EXERCISE DETAILS: For this exercise, return the line containing "Follow the Social" and every line after it through the end of the records below, without alteration.

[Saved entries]
=== Begin Enclosure ===

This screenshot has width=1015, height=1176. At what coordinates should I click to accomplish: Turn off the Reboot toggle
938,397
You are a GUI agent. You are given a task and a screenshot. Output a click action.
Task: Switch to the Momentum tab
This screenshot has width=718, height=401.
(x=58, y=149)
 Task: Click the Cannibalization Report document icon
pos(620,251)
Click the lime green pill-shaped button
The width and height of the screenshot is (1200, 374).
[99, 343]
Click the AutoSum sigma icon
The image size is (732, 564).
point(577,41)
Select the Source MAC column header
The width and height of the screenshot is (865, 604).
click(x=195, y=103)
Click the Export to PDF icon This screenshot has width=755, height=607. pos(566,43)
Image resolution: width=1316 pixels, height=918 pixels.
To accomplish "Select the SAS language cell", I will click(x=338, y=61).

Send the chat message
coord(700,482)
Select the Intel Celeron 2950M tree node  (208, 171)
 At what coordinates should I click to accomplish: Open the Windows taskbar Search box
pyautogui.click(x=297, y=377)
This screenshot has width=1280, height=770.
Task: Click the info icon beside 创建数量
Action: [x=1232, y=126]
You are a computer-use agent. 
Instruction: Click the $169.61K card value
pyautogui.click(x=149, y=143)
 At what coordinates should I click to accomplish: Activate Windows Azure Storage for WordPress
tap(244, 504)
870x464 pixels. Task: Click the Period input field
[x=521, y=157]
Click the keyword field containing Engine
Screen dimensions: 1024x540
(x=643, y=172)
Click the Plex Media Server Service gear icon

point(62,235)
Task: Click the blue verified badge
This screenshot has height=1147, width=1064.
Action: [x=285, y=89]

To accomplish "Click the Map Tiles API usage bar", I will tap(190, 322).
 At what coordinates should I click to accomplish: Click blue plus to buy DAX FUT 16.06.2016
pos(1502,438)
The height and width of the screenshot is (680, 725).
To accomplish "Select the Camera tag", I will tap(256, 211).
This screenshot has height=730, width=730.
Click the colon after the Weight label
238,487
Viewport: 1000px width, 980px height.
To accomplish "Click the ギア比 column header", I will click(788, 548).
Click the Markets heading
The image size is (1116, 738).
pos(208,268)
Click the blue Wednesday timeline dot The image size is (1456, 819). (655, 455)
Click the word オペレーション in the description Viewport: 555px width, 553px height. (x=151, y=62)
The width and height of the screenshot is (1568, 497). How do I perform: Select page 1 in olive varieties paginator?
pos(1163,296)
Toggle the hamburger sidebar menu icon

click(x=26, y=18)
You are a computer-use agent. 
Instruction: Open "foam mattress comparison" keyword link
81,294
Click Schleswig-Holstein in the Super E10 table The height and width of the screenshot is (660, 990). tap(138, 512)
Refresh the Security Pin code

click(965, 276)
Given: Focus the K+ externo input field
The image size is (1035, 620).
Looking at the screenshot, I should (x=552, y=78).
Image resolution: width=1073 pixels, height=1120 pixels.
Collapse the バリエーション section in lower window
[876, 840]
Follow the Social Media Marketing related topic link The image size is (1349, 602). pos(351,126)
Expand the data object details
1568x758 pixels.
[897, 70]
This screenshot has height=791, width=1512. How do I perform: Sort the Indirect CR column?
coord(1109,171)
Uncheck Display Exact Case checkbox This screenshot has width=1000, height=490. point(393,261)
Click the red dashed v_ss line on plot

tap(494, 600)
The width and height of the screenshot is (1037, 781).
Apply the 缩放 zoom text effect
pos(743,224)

=== End Enclosure ===

EXERCISE ANSWER:
Follow the Social Media Marketing related topic link The image size is (1349, 602). pos(351,126)
Expand the data object details
1568x758 pixels.
[897, 70]
This screenshot has height=791, width=1512. How do I perform: Sort the Indirect CR column?
coord(1109,171)
Uncheck Display Exact Case checkbox This screenshot has width=1000, height=490. point(393,261)
Click the red dashed v_ss line on plot

tap(494, 600)
The width and height of the screenshot is (1037, 781).
Apply the 缩放 zoom text effect
pos(743,224)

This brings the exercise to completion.